Segment Start: Information provided

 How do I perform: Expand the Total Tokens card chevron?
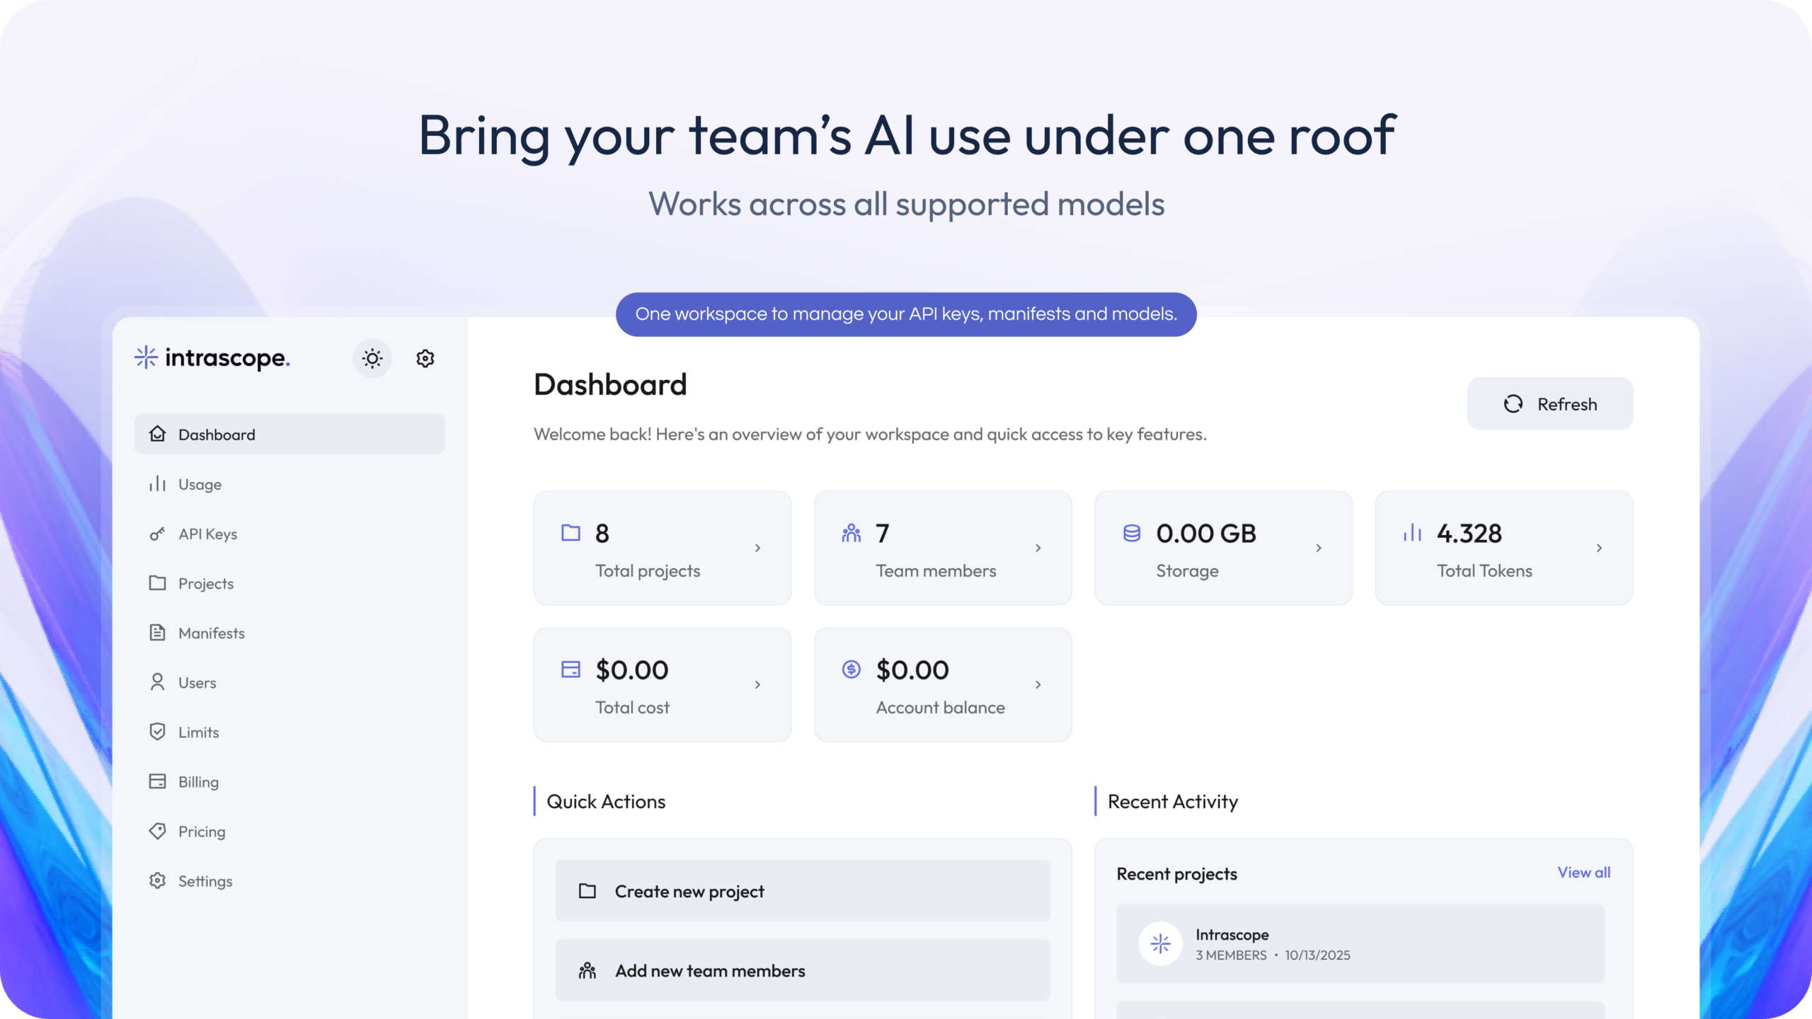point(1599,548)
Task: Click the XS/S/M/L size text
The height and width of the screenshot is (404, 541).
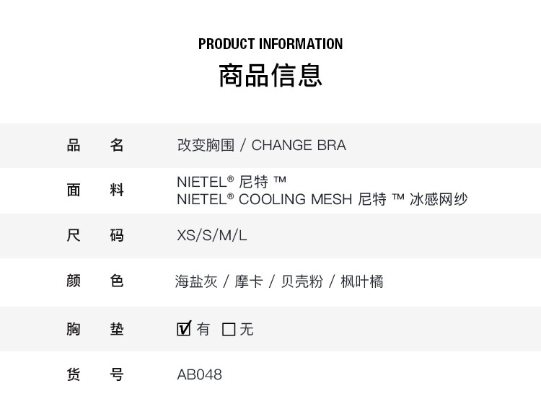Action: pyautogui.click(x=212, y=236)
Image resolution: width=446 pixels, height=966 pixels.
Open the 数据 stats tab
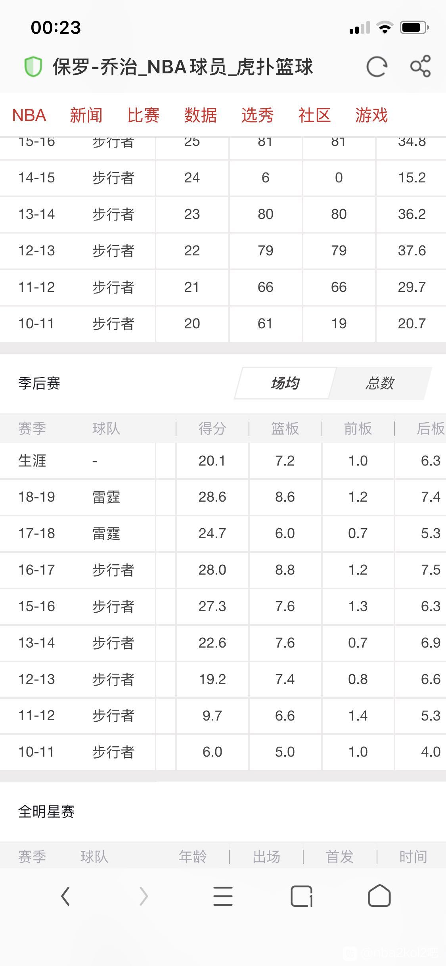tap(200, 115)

Segment End: Information provided

__Task details__: Leave the pictures out, then output exactly the lines from the "The height and" line through the end of the records above, and no others.

__Task answer__:
The height and width of the screenshot is (404, 541).
Action: pyautogui.click(x=212, y=236)
Image resolution: width=446 pixels, height=966 pixels.
Open the 数据 stats tab
tap(200, 115)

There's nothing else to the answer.